元契約者達の断末魔に混じり、クチャクチャと咀嚼音らしき物や、液体を啜る音が聞こえた。目が見えないから何が起きているかは正確に分からないが、あまり良くないことが起きているのだと分かる。
『元契約者達を喰って、神気を回復させているな』
流光が呆れた声で説明する。嫌な予感が当たり、俐都は眉を寄せた。
『ガハハハ。これで神気も神力も回復した!! いくら強くても、お前は人間!! 動き回って、体力を消耗しているだろう!? ワシは、まだまだ戦えるぞ!!』
娶リ神は虚勢で声を震わせながら叫ぶ。俐都が息すら乱れていない事にも気づけていないようだ。
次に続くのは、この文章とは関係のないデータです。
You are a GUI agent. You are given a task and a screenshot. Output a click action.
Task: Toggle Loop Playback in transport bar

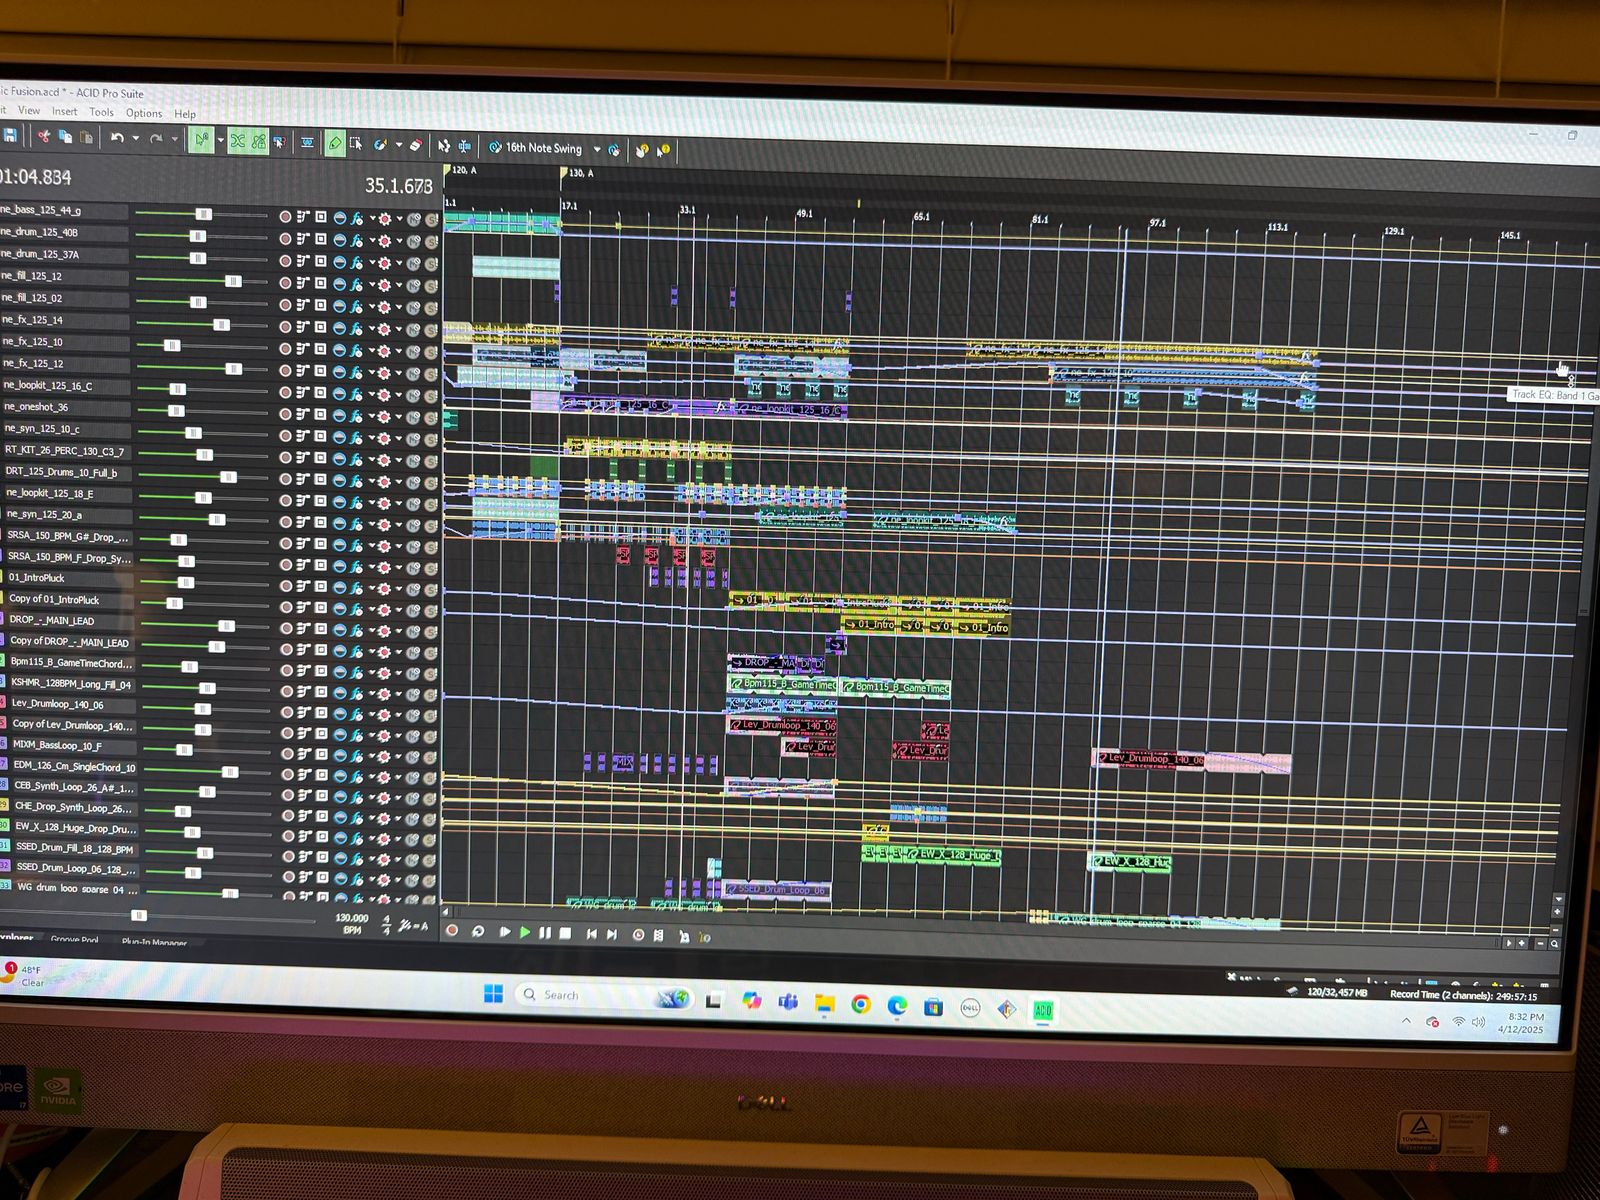(x=478, y=932)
『だとよ。どうする? 体力馬鹿なところを見せつけて、延長戦に突入するか?』
「んな訳ねえだろうが。このままだと、女性達や目取り神も喰われちまうし、篤那達の後を追わなくちゃなんねえからな。すぐに終わらせる」
俐都は右手の手袋を外してジーンズのポケットに捩じ込み、代わりに小さな御守り袋を取り出した。
御守り袋の封を開け、取り出した橙色の四角い石を右手で掴む。俐都は息を吐き出し、右手の甲を唇の前に構えた。